魔族の大きな左手が、母親に触れた。今度は消える事なく、彼女を叩き散らす。びしゃりと血が勢いよく飛び散り、体は木端微塵になった。もう、誰も声を上げない。恐怖で動く事も出来ずにいた。
「エイナ、あなたが思いつめていた事、気付いてた。なのに、助けてあげられなくて、ごめんなさい!」
エイナの両親が語り掛ける。
「あなたの気が済むなら、私達はどうなっても良い。だからどうか、里の皆をこれ以上傷付けないで。お願いします!」
ナナは、娘に頭を下げる。
「娘がこうなってしまったのは、親の責任だ。巫女だからと、役目を押し付け過ぎた。もっと話を聞いてやるべきだった。後悔してもしきれないよ。エイナ、ジョシュは俺達で看病しよう。世界中から名医を連れて来て、治してやろう。魔族と縁を切って、こっちへ来るんだ」
ライルも必死に訴えるが、エイナは表情を崩さない。濁った紫の髪の毛が、風になびいた。

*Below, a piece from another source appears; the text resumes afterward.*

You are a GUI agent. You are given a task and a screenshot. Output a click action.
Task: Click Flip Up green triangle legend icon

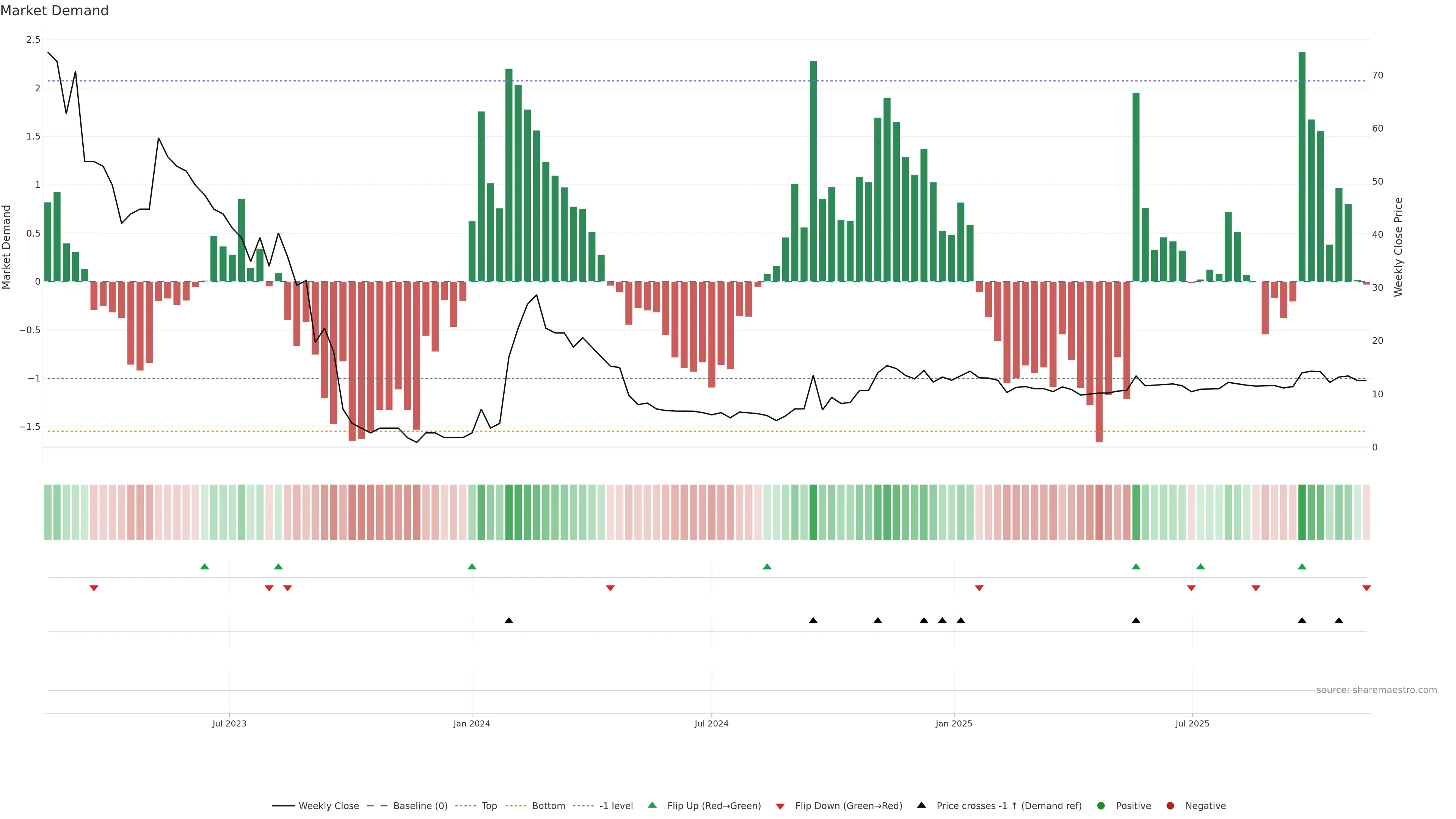652,805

「言ったでしょ。魔族の力を借りないと、ジョシュは死んでしまうの。人間のちっぽけな力なんていらないわ」
エイナは、ジョシュを抱いたまま、ふわりと高度を上げた。森の木々よりも高く浮いて行く。
「この里で、見逃す人間はたった一人。マットはもう避難したの。だから――」
魔族がにたりと笑った。
「さよなら」
世界が響くほどの音が突き抜け、大地が揺れた。黒い光は空まで届き、雲をかき消してしまう。
聖なる里と言われたセレティアは、あっという間に消滅し、そこに黒い穴がぽっかりと開いた。底のない、まっくらな闇が大地の奥へ続く。
この瞬間から、ガイヤは魔族の脅威にさらされる事となった。